Estimating High-Dimensional Autoregressive Point Processes

Tuesday, November 29, 2016 - 4:00pm to Wednesday, November 30, 2016 - 3:55pm

Event Calendar Category

LIDS Seminar Series

Speaker Name

Rebecca Willett


University of Wisconsin-Madison

Building and Room Number



Vector autoregressive models characterize a variety of time series in which linear combinations of current and past observations can be used to accurately predict future observations. For instance, each element of an observation vector could correspond to a different node in a network, and the parameters of an autoregressive model would correspond to the impact of the network structure on the time series of observations at each network node. Of particular interest are autoregressive point processes, in which observations consist of the times at which each node participates in some event or activity. Such data is common in spike train observations of biological neural networks, interactions within a social network, and pricing changes within financial networks. However, very little is known about how many events must be recorded before we may accurately infer the underlying networks. In this talk, I will describe sparsity-regularized methods and associated performance bounds which provide new insight into the sample complexity of these problems in high dimensions. While sparsity-regularization is well-studied in the statistics and machine learning communities, common assumptions from that literature (such as the restricted eigenvalue condition) are difficult to verify in this setting because of the  correlations and heteroscedasticity of the observations. A novel analysis method leveraging a combination of Martingale concentration inequalities and high-dimensional linear regression characterizes how much data must be collected to ensure reliable inference depending on the size and sparsity of the autoregressive parameters, and these bounds are supported by several empirical studies.

This is joint work with Eric Hall and Garvesh Raskutti.
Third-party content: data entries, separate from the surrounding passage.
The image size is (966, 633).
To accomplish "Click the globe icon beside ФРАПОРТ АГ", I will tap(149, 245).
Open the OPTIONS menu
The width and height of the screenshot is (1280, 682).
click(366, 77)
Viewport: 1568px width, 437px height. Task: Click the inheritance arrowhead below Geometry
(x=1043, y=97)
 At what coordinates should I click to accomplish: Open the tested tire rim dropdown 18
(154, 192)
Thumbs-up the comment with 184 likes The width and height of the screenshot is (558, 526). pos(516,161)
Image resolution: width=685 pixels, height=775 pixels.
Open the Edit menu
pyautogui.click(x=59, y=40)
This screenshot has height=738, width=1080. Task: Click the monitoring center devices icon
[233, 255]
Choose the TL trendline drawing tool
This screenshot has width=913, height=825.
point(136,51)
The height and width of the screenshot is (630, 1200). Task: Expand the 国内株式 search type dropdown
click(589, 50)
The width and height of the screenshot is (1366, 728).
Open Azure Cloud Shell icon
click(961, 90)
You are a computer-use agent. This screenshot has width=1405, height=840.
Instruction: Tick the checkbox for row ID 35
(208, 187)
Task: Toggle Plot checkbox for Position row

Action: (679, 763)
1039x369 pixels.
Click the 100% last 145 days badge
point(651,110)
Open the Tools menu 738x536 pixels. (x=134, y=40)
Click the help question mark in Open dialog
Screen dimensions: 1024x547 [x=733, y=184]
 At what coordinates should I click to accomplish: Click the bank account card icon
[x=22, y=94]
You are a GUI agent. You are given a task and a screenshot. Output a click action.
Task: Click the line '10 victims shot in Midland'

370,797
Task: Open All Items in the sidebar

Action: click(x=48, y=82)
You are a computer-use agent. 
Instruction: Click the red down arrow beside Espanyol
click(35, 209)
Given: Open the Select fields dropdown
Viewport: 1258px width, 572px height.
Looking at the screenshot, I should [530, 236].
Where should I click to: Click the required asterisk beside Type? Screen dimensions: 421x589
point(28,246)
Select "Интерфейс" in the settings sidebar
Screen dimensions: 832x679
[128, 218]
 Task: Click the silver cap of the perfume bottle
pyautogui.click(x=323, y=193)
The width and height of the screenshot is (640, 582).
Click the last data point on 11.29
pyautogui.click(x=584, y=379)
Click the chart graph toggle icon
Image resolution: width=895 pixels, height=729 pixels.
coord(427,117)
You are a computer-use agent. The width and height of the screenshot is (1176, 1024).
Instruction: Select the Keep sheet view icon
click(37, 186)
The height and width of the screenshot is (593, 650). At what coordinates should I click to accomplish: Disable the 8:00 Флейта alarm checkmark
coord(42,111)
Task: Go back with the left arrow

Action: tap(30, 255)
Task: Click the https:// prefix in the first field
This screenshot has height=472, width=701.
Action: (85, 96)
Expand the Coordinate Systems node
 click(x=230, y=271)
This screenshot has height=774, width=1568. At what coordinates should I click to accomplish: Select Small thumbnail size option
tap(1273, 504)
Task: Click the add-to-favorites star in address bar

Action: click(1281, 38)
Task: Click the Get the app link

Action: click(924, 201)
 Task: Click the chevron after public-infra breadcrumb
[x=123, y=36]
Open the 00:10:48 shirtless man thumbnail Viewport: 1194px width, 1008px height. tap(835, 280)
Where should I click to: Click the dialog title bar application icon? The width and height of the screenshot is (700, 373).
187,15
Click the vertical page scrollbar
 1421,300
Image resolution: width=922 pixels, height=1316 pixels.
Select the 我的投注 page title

Rebecca Willett is an Associate Professor of Electrical and Computer Engineering, Harvey D. Spangler Faculty Scholar, and Fellow of the Wisconsin Institutes for Discovery at the University of Wisconsin-Madison. She completed her PhD in Electrical and Computer Engineering at Rice University in 2005 and was an Assistant then tenured Associate Professor of Electrical and Computer Engineering at Duke University from 2005 to 2013. Willett received the National Science Foundation CAREER Award in 2007, is a member of the DARPA Computer Science Study Group, and received an Air Force Office of Scientific Research Young Investigator Program award in 2010. Willett has also held visiting researcher or faculty positions at the University of Nice in 2015, the Institute for Pure and Applied Mathematics at UCLA in 2004, the University of Wisconsin-Madison 2003-2005, the French National Institute for Research in Computer Science and Control (INRIA) in 2003, and the Applied Science Research and Development Laboratory at GE Healthcare in 2002.